Abstract:
The cooperative binding of transcription factors to specific
regulatory sequence elements is a primary mechanism for controlling
gene expression. In the talk I will describe a framework for finding
recurrent regulatory sequence patterns in a selected set of genes and
scoring their statistical significance. Proceeding from a database of
identified binding site motifs and their genomic locations, we seek
motifs whose frequency in the selected set is different than in a
background set. I will present a statistical test designed for this
purpose. I will then provide a hashing algorithm for detecting
combinations of these motifs that co-occur in modules within the
selected genes. The significance of such co-occurrences is evaluated
using novel statistical scores. Our methods are combined in CREME,
a suite of software which includes a browser for viewing the pattern
of occurrence of selected modules. We applied CREME to find modules
within human-mouse conserved promoter segments, focusing on cell
cycle regulated genes and stress response related genes.

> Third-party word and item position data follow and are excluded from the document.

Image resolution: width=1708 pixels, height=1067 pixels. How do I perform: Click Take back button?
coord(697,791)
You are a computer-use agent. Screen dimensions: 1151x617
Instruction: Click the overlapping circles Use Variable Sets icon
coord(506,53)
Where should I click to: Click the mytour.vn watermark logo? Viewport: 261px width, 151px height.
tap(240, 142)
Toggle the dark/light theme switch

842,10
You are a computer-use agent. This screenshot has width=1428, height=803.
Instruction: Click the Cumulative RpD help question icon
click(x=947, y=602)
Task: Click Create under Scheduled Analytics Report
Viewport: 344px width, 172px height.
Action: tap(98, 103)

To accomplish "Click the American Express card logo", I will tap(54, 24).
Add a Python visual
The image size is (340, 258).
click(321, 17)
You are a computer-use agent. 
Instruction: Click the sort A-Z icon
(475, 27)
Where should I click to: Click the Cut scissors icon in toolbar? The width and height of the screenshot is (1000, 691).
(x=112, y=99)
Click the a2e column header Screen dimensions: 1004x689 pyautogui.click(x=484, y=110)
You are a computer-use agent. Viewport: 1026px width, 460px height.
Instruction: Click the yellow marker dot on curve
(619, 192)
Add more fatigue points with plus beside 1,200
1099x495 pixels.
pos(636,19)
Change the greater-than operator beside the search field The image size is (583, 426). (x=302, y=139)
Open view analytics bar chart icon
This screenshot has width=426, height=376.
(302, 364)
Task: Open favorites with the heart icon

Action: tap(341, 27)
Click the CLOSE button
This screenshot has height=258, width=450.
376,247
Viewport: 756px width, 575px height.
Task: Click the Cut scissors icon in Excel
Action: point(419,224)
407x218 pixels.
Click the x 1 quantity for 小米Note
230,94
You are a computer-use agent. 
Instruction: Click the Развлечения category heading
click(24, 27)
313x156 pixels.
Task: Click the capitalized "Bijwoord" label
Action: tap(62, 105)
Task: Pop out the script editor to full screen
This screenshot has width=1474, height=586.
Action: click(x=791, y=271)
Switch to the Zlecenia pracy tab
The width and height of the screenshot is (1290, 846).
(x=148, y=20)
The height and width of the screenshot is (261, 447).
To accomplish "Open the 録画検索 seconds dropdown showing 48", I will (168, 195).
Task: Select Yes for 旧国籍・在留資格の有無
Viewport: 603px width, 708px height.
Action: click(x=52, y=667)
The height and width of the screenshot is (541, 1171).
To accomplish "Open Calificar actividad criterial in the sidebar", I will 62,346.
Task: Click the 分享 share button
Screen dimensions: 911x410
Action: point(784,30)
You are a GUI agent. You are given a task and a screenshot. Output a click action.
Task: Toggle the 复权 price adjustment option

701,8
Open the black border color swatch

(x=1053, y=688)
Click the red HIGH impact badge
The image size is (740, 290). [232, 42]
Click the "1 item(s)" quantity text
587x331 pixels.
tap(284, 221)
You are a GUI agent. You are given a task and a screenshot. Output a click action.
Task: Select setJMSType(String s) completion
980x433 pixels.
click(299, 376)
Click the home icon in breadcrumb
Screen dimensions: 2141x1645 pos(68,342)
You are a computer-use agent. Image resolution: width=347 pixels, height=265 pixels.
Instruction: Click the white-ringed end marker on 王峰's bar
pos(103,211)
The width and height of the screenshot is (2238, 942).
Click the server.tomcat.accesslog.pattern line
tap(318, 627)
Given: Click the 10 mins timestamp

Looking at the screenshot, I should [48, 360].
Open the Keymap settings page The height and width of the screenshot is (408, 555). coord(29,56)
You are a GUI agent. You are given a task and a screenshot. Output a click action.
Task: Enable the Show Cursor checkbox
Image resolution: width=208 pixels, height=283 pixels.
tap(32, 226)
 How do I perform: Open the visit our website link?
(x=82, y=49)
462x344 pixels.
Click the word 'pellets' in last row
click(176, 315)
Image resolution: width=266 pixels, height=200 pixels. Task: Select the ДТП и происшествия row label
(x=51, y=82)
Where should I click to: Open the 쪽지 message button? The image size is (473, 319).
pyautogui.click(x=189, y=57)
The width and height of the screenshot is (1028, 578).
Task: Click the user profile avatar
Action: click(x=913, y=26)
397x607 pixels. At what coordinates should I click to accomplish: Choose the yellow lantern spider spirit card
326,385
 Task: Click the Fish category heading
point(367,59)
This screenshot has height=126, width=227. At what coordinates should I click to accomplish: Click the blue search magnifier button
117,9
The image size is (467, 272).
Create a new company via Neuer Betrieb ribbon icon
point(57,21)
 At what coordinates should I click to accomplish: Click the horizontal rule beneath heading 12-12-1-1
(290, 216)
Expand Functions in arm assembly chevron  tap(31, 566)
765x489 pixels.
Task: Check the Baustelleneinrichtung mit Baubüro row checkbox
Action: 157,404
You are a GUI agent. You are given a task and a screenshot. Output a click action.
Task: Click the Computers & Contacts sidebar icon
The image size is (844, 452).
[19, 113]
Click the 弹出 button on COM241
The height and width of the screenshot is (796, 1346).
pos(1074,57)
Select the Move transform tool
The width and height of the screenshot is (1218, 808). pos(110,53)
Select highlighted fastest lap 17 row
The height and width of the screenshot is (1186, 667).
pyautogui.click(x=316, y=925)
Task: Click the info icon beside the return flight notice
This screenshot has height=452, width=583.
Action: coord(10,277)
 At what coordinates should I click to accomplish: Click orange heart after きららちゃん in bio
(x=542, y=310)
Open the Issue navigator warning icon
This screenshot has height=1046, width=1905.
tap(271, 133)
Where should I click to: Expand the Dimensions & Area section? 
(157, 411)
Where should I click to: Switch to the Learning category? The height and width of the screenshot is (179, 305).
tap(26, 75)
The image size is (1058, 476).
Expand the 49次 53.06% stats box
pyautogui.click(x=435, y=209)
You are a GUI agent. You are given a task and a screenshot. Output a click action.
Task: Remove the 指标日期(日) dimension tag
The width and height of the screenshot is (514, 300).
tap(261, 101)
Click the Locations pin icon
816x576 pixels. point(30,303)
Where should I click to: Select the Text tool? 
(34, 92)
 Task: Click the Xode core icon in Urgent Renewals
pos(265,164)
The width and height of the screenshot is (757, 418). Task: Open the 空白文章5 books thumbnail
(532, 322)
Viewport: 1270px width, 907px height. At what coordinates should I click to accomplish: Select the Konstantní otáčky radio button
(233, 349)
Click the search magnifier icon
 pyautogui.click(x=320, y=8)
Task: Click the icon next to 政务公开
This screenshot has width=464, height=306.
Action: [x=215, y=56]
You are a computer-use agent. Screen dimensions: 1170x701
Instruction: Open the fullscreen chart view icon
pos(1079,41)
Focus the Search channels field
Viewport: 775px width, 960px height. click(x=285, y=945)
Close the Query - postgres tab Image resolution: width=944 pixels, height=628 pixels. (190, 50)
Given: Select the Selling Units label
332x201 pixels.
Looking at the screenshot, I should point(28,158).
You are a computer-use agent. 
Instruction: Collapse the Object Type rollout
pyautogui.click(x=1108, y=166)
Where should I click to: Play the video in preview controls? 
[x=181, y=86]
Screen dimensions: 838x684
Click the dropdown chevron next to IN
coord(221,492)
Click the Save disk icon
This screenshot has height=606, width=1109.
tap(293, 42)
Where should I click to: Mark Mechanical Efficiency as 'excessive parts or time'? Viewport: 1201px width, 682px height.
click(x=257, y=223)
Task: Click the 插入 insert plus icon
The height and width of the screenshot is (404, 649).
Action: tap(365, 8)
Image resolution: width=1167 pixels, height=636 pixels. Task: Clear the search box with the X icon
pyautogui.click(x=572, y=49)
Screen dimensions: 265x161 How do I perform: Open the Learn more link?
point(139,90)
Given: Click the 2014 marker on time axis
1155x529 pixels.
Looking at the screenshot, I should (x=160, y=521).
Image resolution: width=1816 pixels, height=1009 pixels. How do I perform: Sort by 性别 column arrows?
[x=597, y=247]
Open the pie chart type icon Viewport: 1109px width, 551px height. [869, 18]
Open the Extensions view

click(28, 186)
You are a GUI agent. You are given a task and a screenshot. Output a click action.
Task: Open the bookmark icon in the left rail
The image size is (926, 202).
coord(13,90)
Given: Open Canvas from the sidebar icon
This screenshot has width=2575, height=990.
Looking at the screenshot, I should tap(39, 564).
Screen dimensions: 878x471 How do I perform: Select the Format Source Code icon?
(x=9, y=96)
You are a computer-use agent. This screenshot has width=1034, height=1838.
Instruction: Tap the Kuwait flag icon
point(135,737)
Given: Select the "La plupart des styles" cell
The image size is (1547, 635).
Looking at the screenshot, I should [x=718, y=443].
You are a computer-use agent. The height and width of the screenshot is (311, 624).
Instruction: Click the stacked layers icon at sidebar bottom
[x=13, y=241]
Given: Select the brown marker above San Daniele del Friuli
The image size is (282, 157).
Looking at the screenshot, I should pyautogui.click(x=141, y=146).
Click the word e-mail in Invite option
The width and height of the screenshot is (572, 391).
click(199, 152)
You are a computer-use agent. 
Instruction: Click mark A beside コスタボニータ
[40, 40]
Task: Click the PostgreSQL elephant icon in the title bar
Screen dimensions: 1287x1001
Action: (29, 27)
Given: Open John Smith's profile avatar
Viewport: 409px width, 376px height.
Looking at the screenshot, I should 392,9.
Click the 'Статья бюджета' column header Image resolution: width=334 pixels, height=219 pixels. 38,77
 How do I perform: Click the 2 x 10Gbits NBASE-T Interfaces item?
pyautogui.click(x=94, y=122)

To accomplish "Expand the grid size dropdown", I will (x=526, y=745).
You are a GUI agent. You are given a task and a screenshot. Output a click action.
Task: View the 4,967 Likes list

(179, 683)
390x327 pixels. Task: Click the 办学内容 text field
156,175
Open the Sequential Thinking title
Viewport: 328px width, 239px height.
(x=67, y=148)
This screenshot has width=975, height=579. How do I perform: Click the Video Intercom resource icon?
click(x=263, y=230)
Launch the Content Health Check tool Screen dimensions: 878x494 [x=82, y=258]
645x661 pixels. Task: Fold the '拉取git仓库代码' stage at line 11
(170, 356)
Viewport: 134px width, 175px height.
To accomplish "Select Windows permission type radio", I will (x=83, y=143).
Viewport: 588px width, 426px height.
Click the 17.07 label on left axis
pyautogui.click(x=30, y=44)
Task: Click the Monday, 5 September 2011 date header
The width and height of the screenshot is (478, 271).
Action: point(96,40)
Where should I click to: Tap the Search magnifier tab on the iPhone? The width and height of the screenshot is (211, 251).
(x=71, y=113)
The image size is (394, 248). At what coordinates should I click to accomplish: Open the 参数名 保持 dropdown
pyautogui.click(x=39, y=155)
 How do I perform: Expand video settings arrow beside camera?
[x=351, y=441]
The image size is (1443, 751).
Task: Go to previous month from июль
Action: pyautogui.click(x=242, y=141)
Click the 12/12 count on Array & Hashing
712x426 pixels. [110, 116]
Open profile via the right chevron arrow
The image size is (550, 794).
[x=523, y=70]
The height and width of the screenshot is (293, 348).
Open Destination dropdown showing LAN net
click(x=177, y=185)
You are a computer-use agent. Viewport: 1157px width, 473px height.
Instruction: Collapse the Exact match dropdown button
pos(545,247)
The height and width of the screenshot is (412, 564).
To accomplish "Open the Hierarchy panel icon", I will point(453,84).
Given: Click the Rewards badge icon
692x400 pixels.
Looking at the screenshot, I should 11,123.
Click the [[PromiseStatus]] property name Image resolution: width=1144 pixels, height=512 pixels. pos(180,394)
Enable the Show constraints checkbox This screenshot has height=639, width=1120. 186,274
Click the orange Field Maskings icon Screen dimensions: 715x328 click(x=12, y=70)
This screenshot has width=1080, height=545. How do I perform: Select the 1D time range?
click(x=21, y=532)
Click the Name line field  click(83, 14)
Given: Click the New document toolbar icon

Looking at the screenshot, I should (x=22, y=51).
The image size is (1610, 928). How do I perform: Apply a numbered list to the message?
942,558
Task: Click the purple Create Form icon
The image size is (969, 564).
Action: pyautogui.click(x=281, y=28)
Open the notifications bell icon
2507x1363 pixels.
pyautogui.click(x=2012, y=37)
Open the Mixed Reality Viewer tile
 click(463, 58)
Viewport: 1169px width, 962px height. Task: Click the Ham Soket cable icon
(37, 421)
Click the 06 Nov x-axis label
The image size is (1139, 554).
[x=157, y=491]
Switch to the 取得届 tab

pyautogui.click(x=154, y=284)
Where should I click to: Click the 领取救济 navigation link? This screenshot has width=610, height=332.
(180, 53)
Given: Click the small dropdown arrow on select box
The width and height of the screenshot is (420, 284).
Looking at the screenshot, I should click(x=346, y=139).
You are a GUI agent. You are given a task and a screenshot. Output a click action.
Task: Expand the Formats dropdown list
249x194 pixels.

To validate the biological significance of the identified modules
we tested whether the associated genes tended to be co-expressed
or share similar function. In the cell cycle set five of the seven
identified sets of genes were coherently expressed. On the
stress response data four of the six detected sets fell predominantly
into well-defined functional sub-categories.
Joint work with Ivan Ovcharenko, Asa Ben-Hur and Richard Karp.